Hematolodzy na wagę złota
Na Lubelszczyźnie brakuje hematologów. Trzynastu lekarzy tej specjalności to za mało na potrzeby całego województwa.
Chodźcie do nas
Najwięcej, bo sześciu specjalistów hematologów ma Klinika Hematoonkologii Samodzielnego Publicznego Szpitala Klinicznego nr 1 w Lublinie. Przykliniczna poradnia siłą rzeczy jest teraz jedyną poradnią hematologiczną w 400-tysięcznym Lublinie. I jedną z nielicznych w województwie. Pojedynczych hematologów mają jeszcze Chełm, Biała Podlaska, Zamość i widnik.

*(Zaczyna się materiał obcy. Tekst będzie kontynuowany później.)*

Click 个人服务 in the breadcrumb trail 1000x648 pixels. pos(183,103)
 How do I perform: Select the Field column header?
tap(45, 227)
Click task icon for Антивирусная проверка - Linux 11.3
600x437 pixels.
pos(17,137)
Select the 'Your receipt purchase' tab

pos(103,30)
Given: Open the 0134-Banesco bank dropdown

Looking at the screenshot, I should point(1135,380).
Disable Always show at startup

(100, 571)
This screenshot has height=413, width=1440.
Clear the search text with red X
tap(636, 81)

Wojewódzki Szpital Specjalistyczny próbował namówić lekarzy z Kliniki Hematoonkologii do pracy chociaż na jakąś część etatu. Prof. Anna Dmoszyńska, kierownik Kliniki Hematoonkologii SPSK nr 1 w Lublinie, a także konsultant wojewódzki ds. hematologii mówi, że problemem jest wysokość wynagrodzenia.
Nieatrakcyjni finansowo
Ryszard Sekrecki nie kryje zdenerwowania. "Po południu wolą pójść do gabinetu prywatnego i wziąć 100 zł od pacjenta - komentuje. - Ale ja płacę tak, jak fundusz zdrowia płaci mnie. Dostaję 7-14 zł na jednego pacjenta. W klinikach na pewno lepiej zarabiają od nas. Mają przecież dwa źródła finansowania: z Akademii Medycznej i szpitala. Hematologów jest niewielu, więc dyktują warunki".

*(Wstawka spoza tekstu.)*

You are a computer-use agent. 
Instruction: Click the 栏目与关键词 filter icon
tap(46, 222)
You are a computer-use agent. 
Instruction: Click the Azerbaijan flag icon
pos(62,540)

Z tym, że brakuje hematologów zgadza się prof. Anna Dmoszyńska. "Kolejne 3 osoby otworzyły specjalizację, ale z tą specjalizacją jest w ogóle problem. Zgłaszałam do Centrum Medycznego Kształcenia Podyplomowego w Warszawie zapotrzebowanie na siedem miejsc specjalizacyjnych. Przyznano mi tylko te trzy" - mówi A. Dmoszyńska.

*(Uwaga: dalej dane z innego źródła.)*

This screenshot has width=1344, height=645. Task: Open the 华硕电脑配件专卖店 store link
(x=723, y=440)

Obecne ograniczenia w specjalizacji będą oznaczały problemy za 2-3 lata. Już teraz, jak twierdzi prof. A. Dmoszyńska, wielu hematologów z Polski chce pracować w Unii, szczególnie w Wielkiej Brytanii. "Jeśli hematolodzy nie będą dobrze opłacani, nie zatrzymamy ich w kraju. I naprawdę wpadniemy w poważne tarapaty" - podkreśla A. Dmoszyńska.